They offer a refreshing alternative to sailing the open seas in ships the size of aircraft carriers.
Smaller ships and smaller crowds are two keys to the growing popularity of these leisurely journeys along the world’s great tributaries.
If ocean cruises are like a megamall – with boundless choices and endless action catering to the multitudes – river cruises are a boutique: quainter, quieter and off the beaten path.
The pace is slower. The dress code is more relaxed, casual but still refined. It’s the difference between drifting on a lazy current and rocking atop the white-capped waves.
Both experiences are pleasurable and similar in many respects. Let’s look at four ways that river cruises are agreeably different.
Ocean liners can be 1,000 feet long and 20 stories high, with up to 6,000 passengers aboard. River cruise ships are much smaller, sleeker and rarely carry more than 200 passengers.

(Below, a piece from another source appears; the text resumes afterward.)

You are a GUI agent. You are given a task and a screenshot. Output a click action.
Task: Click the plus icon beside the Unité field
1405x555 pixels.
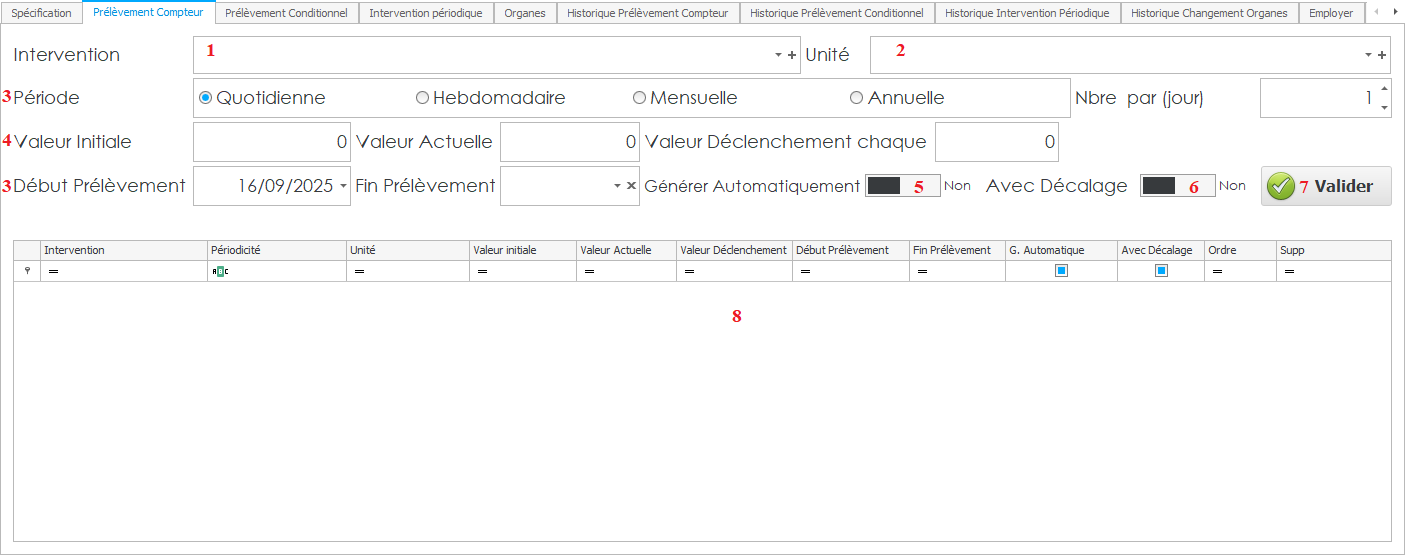(x=1382, y=56)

Long lines and long waits are virtually unheard of. (As is motion sickness, by the way.) It’s an older, more affluent crowd, one that enjoys a more intimate environment.

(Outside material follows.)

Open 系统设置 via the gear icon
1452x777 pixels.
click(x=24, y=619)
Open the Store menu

Small combo bands provide a gentle soundtrack for unhurried meals. Uncrowded decks offer spectacular views to share with a significant other – or, if you please, a little time alone.
The average ocean cruise charges about $2,500 for a 10-day trip. The base cost of a 10-day river cruise is in the $2,800 to $3,400 range, but more the price includes more amenities.
Shore excursions from an ocean liner can cost up to $600 per trip. They are free on a river cruise. Cocktails, bottled water and Internet access are too.
River cruises offer a chance to see countries and continents from the inside out, not just from a beach or a busy, deep-water harbor.
The Danube and Rhine take sightseers through the heart of Europe to the inland wonders of Vienna, Budapest, Düsseldorf and Cologne. In every great country, a great river runs through it. What better way to appreciate the vast uniqueness of Russia, China and the United States than by wafting down the Volga, Yangtze and mighty Mississippi?
Ocean liners are often at sea for two or three days at a time, but landlubbers get a daily dose of shore leave on river cruises. The ship goes to port at least once a day, allowing passengers to stretch their legs and explore the harbor towns at street level.
A river cruise proceeds at a steady, soothing speed. Morning coffee and evening cocktails are sipped on quiet decks as verdant fields and rustic villages roll by.
There’s no lack of things to do – salons, fitness centers, hot tubs, even putting greens – but there’s no rush to do them. And no crowds to beat.
When the craft slips into port, it ties up near the heart of town. Passengers disembark at their leisure, within walking distance of shops, restaurants and other attractions.
Hustle and bustle aren’t invited. Children are rare passengers as well.
It’s tempting to say that time slows down on a river cruise, but as Herman Hesse wrote in Siddhartha, the secret of a river is “that there is no such thing as time.”